Meus colegas, neste rápido registro de uma anomalia da vida universitária contemporânea, encerra-se um apelo e formula-se um programa. Humanizemos a ciência. Inoculemos um conteúdo humano, um sentido universal, nas múltiplas e isoladas expressões do saber científico e profissional. Relacionemos e unifiquemos, dentro das linhas mestras da sabedoria clássica, ocidental e cristã, nos quadros da filosofia perene, todas as conquistas da ciência e da técnica modernas. Não esqueçamos que nossos discípulos não são, apenas, seres lógicos, são também seres morais; no seu mundo interior, há vozes que formulam perguntas, que há milênios o homem repete, com nobre e trágica ansiedade, e que são as interrogações que o fazem transcender à bovina tranqüilidade do mundo zoológico.

Eminentes professores, vós tendes e tivestes nesta Faculdade espíritos superiores que assim compreendem e compreenderam a vocação universitária e científica.

Annes Dias foi um modelo de cultura integral, harmônica e luminosa; ele soube humanizar sua ciência.

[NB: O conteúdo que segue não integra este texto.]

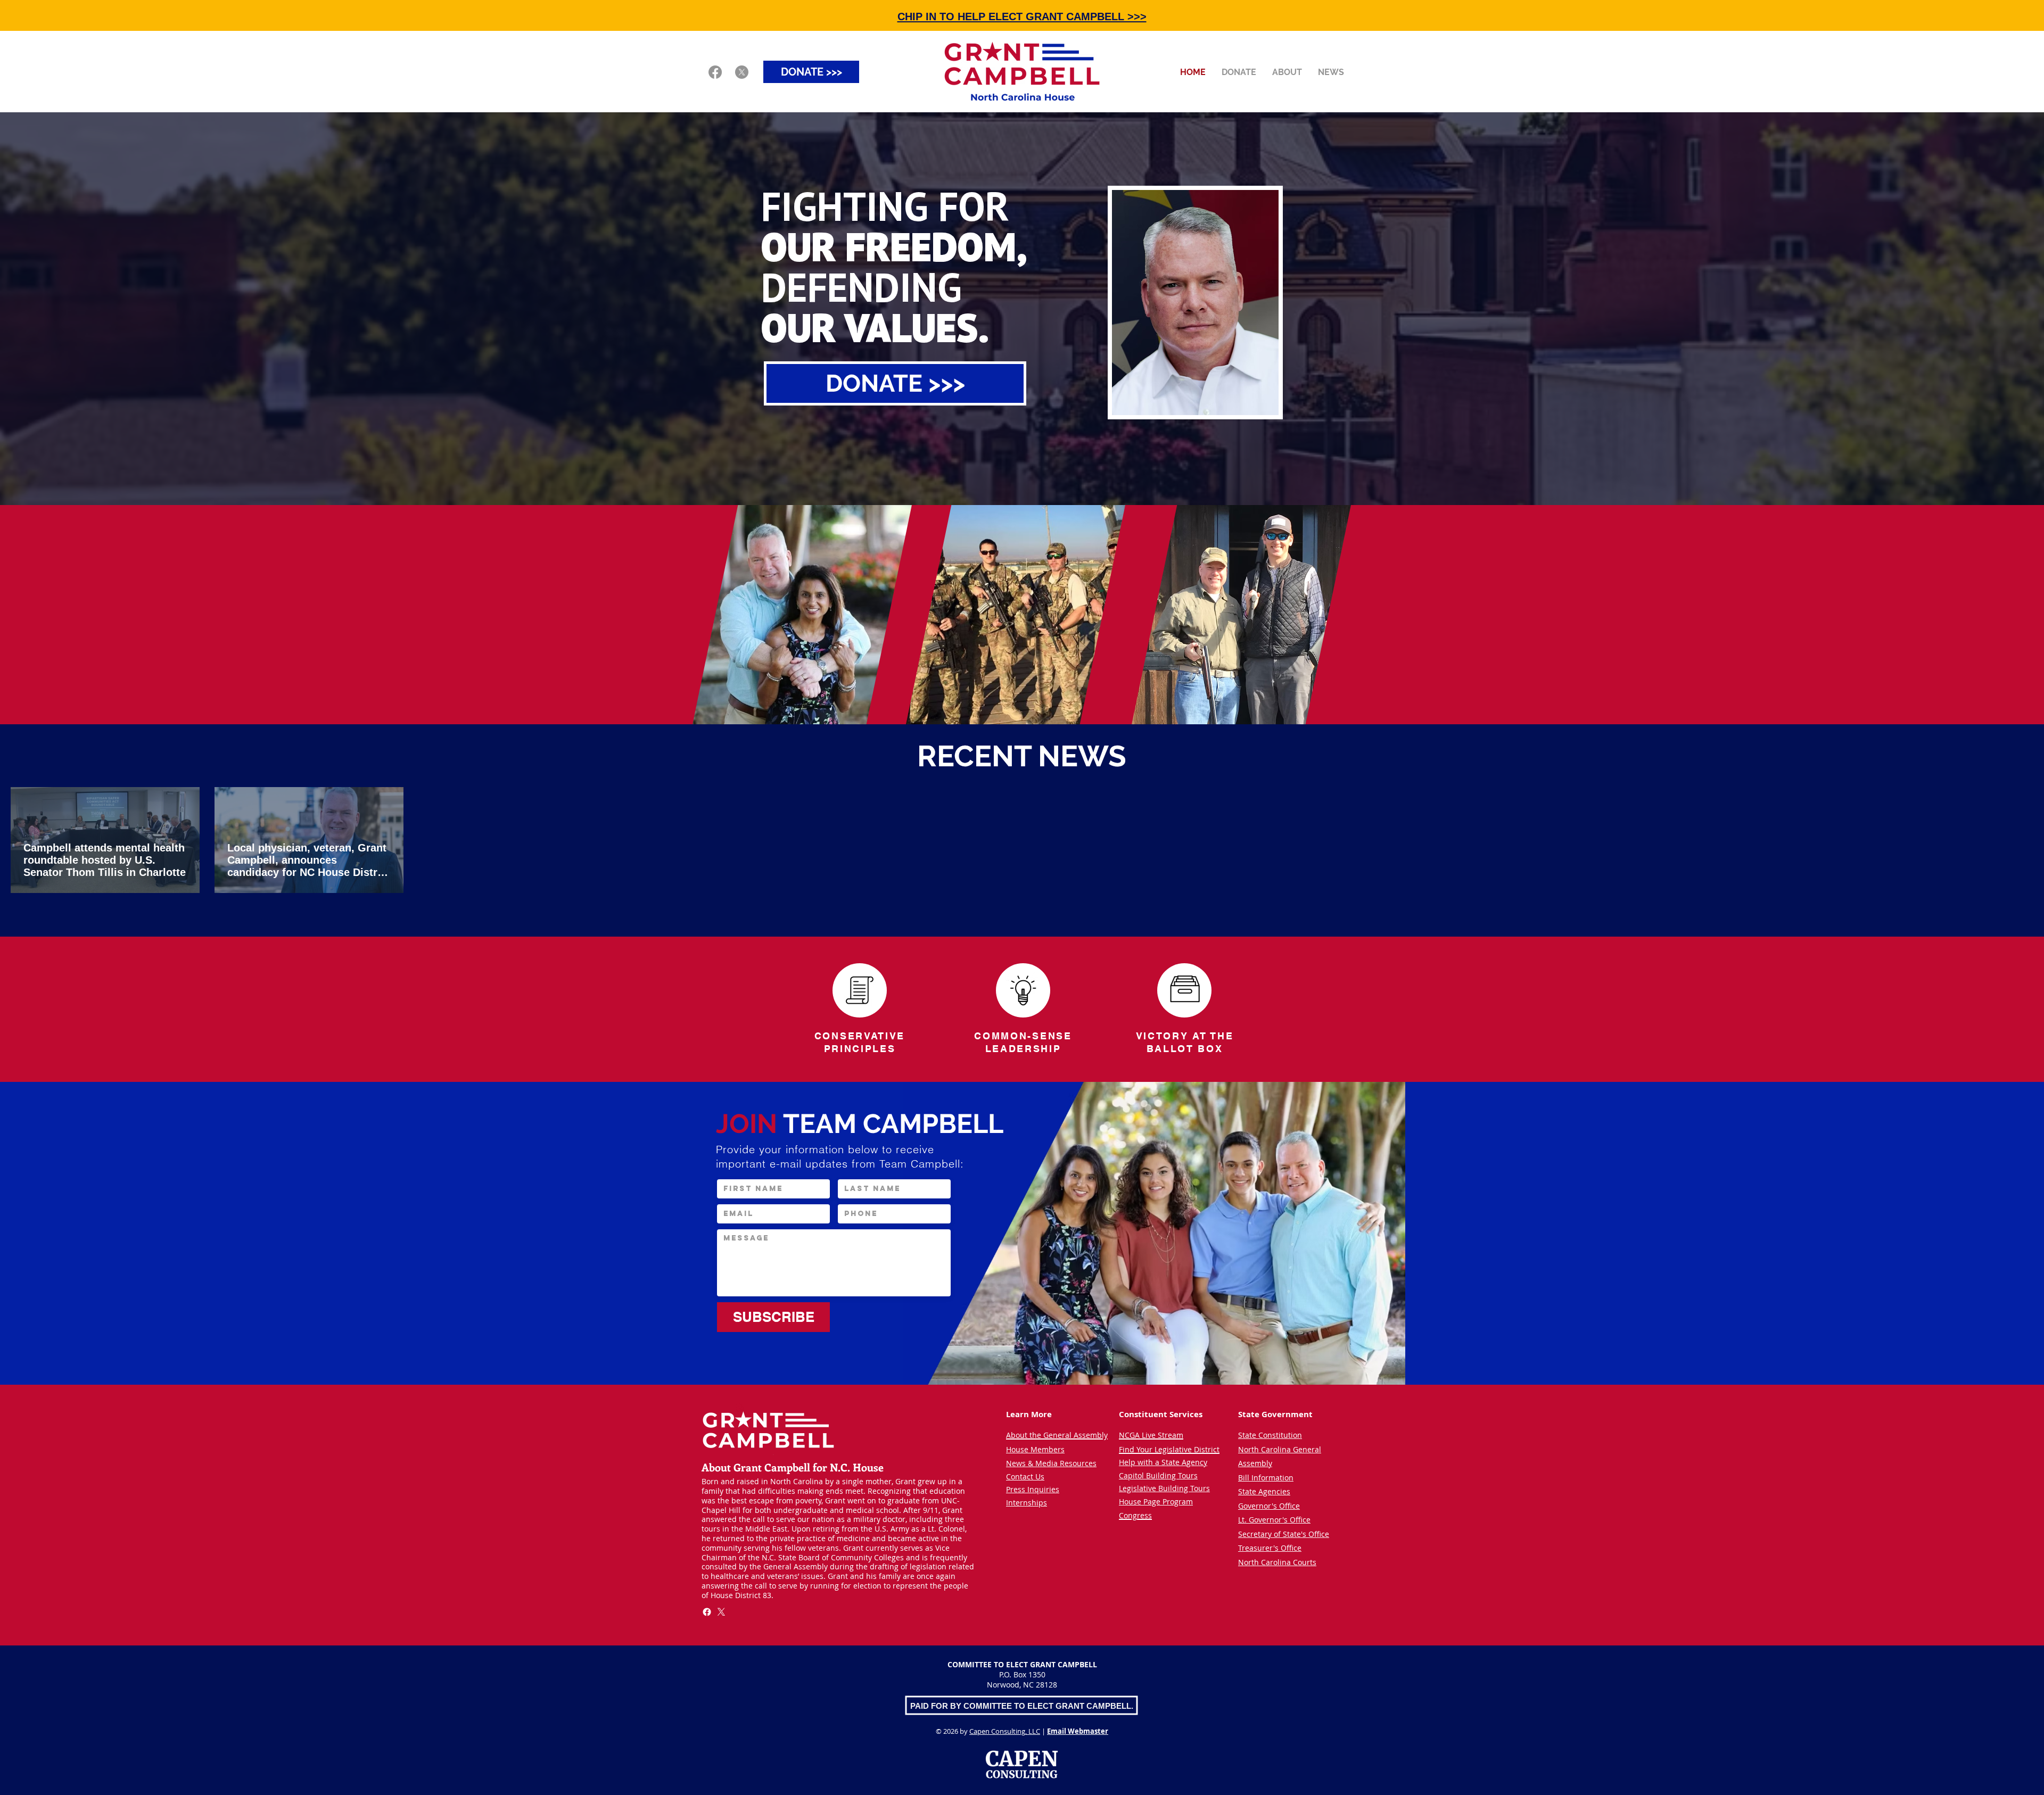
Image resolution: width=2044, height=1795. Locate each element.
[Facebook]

Como Claude Bernard, ele ignorou as mutilações da vida intelectual, os jejuns metafísicos, a unilateralidade anti-humana do cientificismo. Ele havia lido em Pascal que "o coração tem razões que a razão não conhece". Para Annes Dias, como observamos alhures, o universo não era apenas uma re­torta, onde se realizam, eternamente, reações químicas, fenômenos de mecânica; era, também, poesia e caridade. Ele sabia que a ciência ilumina, mas que só o amor dilata, fecunda e eterniza o ser. Para ele, o cosmos não era tão só máquina que se examina e utiliza; era, tam­bém, paisagem que se contempla, beleza que se admira. O mundo não era só um laboratório em que se investiga e estuda; era templo onde se adora, era lar onde se ama.

Ele pensava, como eminente membro da Academia de Ciências de França, que o sábio, que tenta escalar a cadeia das causas, detém-se, quando sua ignorância lhe adverte que atingiu à região serena, onde a oração se apresenta aos espíritos profundos como a forma mais pura do pensamento humano. Essa foi a grande, talvez, a maior lição que nos legou o luminoso espírito desse sábio, que aqui apreendeu e aqui se fez mestre de mestres.

Seja essa lição do grande cientista um programa de ação para vida universitária do Rio Grande.

Ensinemos a verdade para que se faça o bem, e não apenas para que se conquiste o útil.



1 Aula inaugural da Faculdade de Medicina, pronunciada pelo Prof. Armando Câmara, Reitor Magnífico da Universidade de Porto Alegre.